Quand vos fréquences de balise étaient repérées par les adversaires, vous les changiez immédiatement, ce qui donnait à vos abonnés l’occasion d’effectuer quelques appels avant qu’elles ne soient de nouveau repérées et bombardées. La guerre a duré des mois. Chacun était sur ses positions. Aucune médiation n’aboutissait. C’était devenu même dangereux. Des deux côtés on se déplaçait avec des commandos de la DSP dans les voitures.
Un jour, le grand Amiral Mavua, Patron du SNIP décide de sequester PCA, PDG, DG et DT de l’ONPTZ, Comcell et Télécel pour les forcer à trouver un compromis. Nous nous sommes retrouvés dans une pièce du SNIP de 10h à 18h. Il y eut des discussions orageuses entre les Patrons, mais pas de compromis. Monsieur Jo Gatt de TELECEL était catégorique.
Quelques semaines plus tard, je revenais d’une mission à Lagos au Ngéria où Comcell venait d’obtenir une Licence. Nous faisions déjà le survey pour identifier des sites.
À mon arrivée à Kinshasa, on m’informa que les deux DT de Comcell et Tétécel étaient attendus à la deuxième cité de l’OUA , à la DSP.
Je pris alors toute la documentation que je détenais sur la norme AMPS et me rendis à la DSP où je trouvai le collègue Muniakazi, DT de Télécel. Nous fûmes reçus par le Colonel Bushiri. Il posa une seule question: qu’est-ce qui se passe ?

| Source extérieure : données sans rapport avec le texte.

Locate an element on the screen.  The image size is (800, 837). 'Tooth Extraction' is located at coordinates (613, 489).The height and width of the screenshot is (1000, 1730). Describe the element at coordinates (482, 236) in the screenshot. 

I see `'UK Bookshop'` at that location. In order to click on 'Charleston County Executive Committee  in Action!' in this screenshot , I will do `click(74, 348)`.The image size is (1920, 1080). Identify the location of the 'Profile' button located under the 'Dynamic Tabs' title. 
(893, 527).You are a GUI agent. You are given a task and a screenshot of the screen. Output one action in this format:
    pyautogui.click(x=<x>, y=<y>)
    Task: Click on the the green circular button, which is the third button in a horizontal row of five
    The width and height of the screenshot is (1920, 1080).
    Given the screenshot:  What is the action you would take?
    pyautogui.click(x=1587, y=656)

Juste le temps pour nous d’ouvrir nos dossiers pour expliquer, il nous interrompa en disant: je sais ce qui se passe. Le problème est que vous deux, vous ne vous entendez pas. alors je vous arrête pour deux infractions graves: Outrage à la personne du Chef de l’ Etat et Offense à la personne du chef de l’Etat.
Il nous intima l’ordre d’enlever chaussures, chaussettes, ceintures et montres et de monter dans la jeep. C’est ainsi que j’ai passé pour la première fois une nuit dans un cachot, avec mon collègue Muniakazi.
Le lendemain, le colonel revint vers 14h et nous demanda si nous nous étions entendus. Le temps de lui expliquer que nous sommes de simples agents, il nous interrompa encore et demanda qu’on nous transfère au cachot souterrain.
A ce moment Muniakazi craqua et demanda le téléphone pour parler à son Patron, je l’entendis crier sur son Patron. Monsieur Miko demanda de parler au Colonel et lui dit de lui donner deux heures car il était au Burundi. On nous renvoya alors au cachot. Une heure après, le colonel revint et appela le DT de Comcell. Je me présentai devant lui. Il me dit que j’étais libre car il a reçu le rapport que Comcell a cessé de brouiller. Il me prit à bord de sa voiture pour me ramener en ville. Une dame de la DSP m’offrît des babouches appelée <la gomme> car j’étais pieds nus. Le Colonel me déposa devant le restaurant <Chantilly>.
De la je marchai comme un vagabond jusqu’au bureau de Comcell où je trouvai mon épouse entrain de pleurer car elle était sans nouvelles de son mari.
Un jour après ma sortie, on relâcha aussi Muniakazi car Télécel avait aussi de son côté arrêté le brouillage.
C’était en fin, la fin de la guerre des fréquences à Kinshasa., qui eut lieu durant une bonne partie de l’année 1995.
Comme quoi, les télécoms mènent à tou, même au cachot.